En 2026, ce sont 25 journées qui sont organisées dans des écoles secondaires. Les élèves explorent différentes facettes de l’entrepreneuriat : la gestion d’une entreprise, l’économie sociale, le travail en équipe, l’audace de porter un projet ou encore la valorisation de leurs talents.
Fin janvier, c’est à l’Institut Saint- Joseph de Carlsbourg en Province du Luxembourg, que nous avons rencontré quatre groupes de jeune, de cinquième et sixième, pour parler du jeu EVA, créé par l’Inter Réseau de l’économie sociale et solidaire en Anjou (IRESA). Le réseau regroupe 190 associations qui participent à la promotion de l’économie sociale en Maine-et-Loire.
Le jeu commence avec la présentation des grands principes de l’économie sociale : une économie au service de l’humain et pas le contraire, le bénéfice au bénéfice de tou·te·s, la démocratie en entreprise et des entreprises collectives et autonomes.
Les élèves sont ensuite invité·e·s à imaginer ensemble une entreprise d’économie sociale en commençant par trouver un produit. Cinq catégories d’objets ont été choisies : la création d’un biscuit, d’une trottinette, d’une paire de chaussures, d’une tente et d’un jouet.
L’idée était de faire un produit original et amusant, même s’il est irréaliste, et de lui donner un nom avec les lettres EVA. Après la phase de création, les élèves devaient déterminer la gouvernance de l’entreprise (qui dirige et comment ?) en respectant les principes présentés, attribuer les salaires aux 20 employé·e·s et réfléchir à la répartition des bénéficies.
Après trois quarts d’heure d’intenses discussions, chaque groupe venait présenter son projet collectif. Nous avons pu apprendre qu’une trottinette pouvait voler ou être « sous-marine ». Des élèves ont créé une chaussure à semelles interchangeables pour toutes les situations de la vie. Certain·e·s ont inventé des « biscuits émotions magiques » qui rendent triste ou heureux. Un groupe a créé une tente à 10 niveaux toute équipée et dont chaque partie est interchangeable, mais qui est petite quand elle est repliée. D’autres ont inventé un biscuit anti-gueule de bois nommé EvaSafe ou un jouet ludique qui répond aux interrogations des parents et des enfants.

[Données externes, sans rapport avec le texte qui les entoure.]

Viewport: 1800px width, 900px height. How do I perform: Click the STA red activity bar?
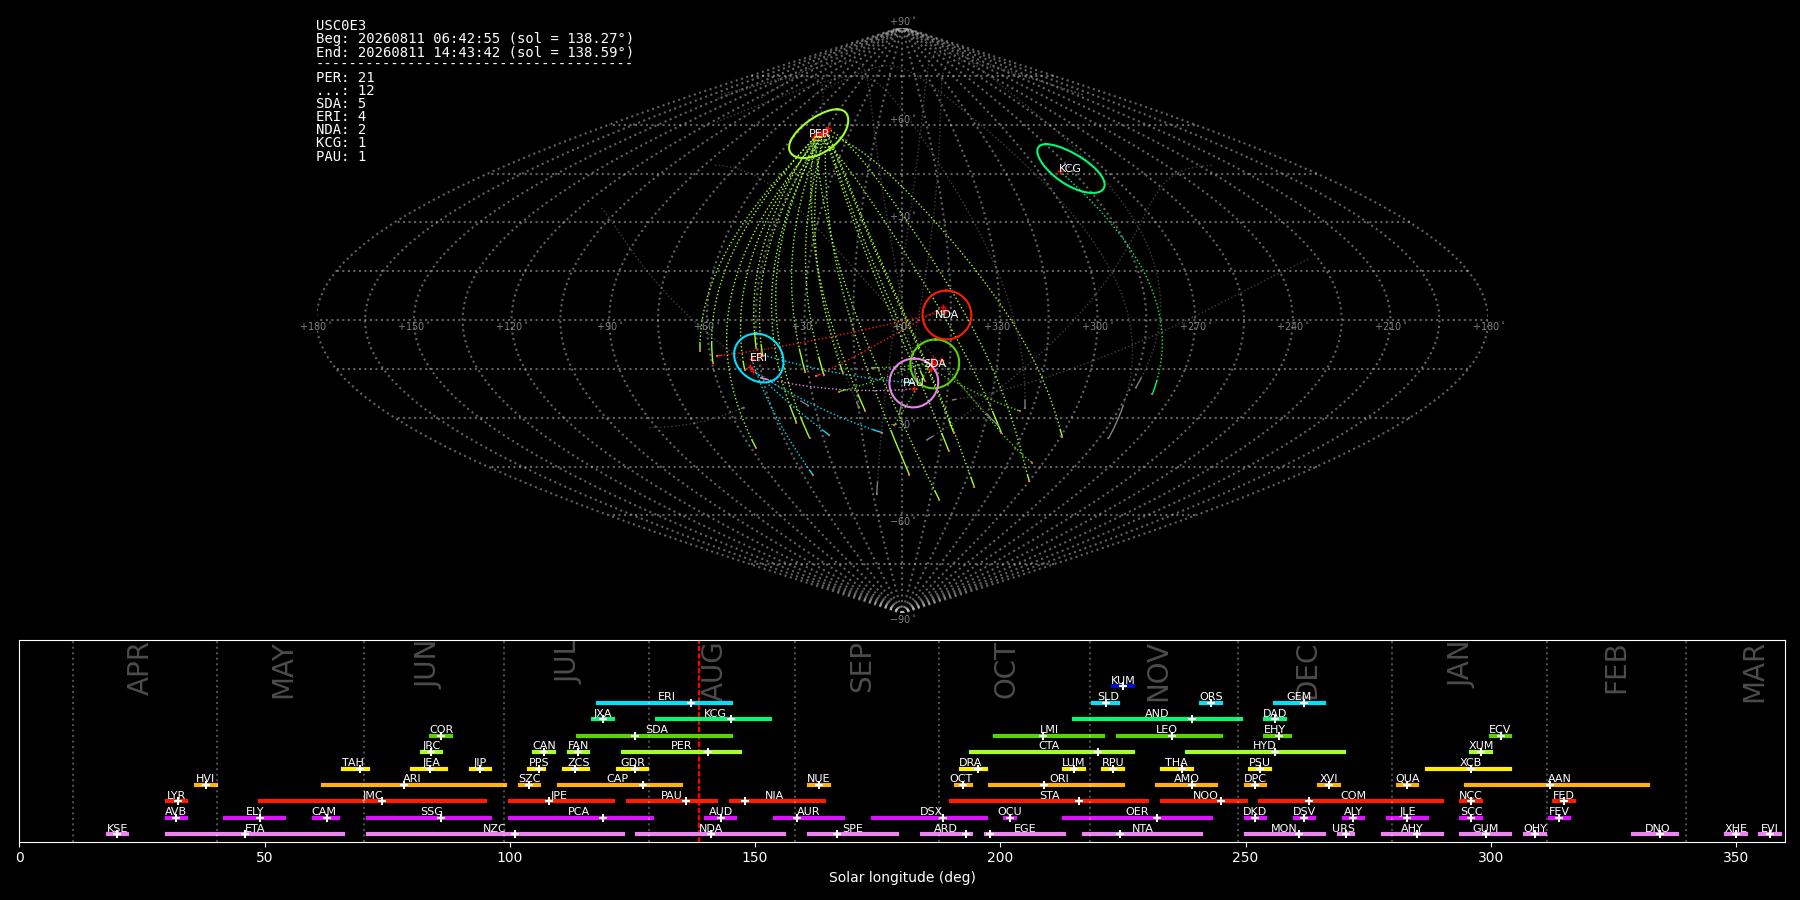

Pour la gestion, les groupes ont presque tous choisi une gestion en codirection. Les salaires étaient répartis soit équitablement, soit avec un salaire un peu plus élevé pour la direction. Enfin, plusieurs groupes ont partagé les bénéfices : une partie pour sécuriser l’entreprise d’économie sociale et l’autre partie pour aider d’autres associations. Ce jeu collaboratif permet vraiment de se plonger dans la création et de comprendre les enjeux de l’économie sociale.
L’économie sociale, ce sont des milliers d’entreprises qui partagent chaque jour des valeurs (démocratie, coopération, solidarité…) pour construire une société plus cohérente, harmonieuse et durable.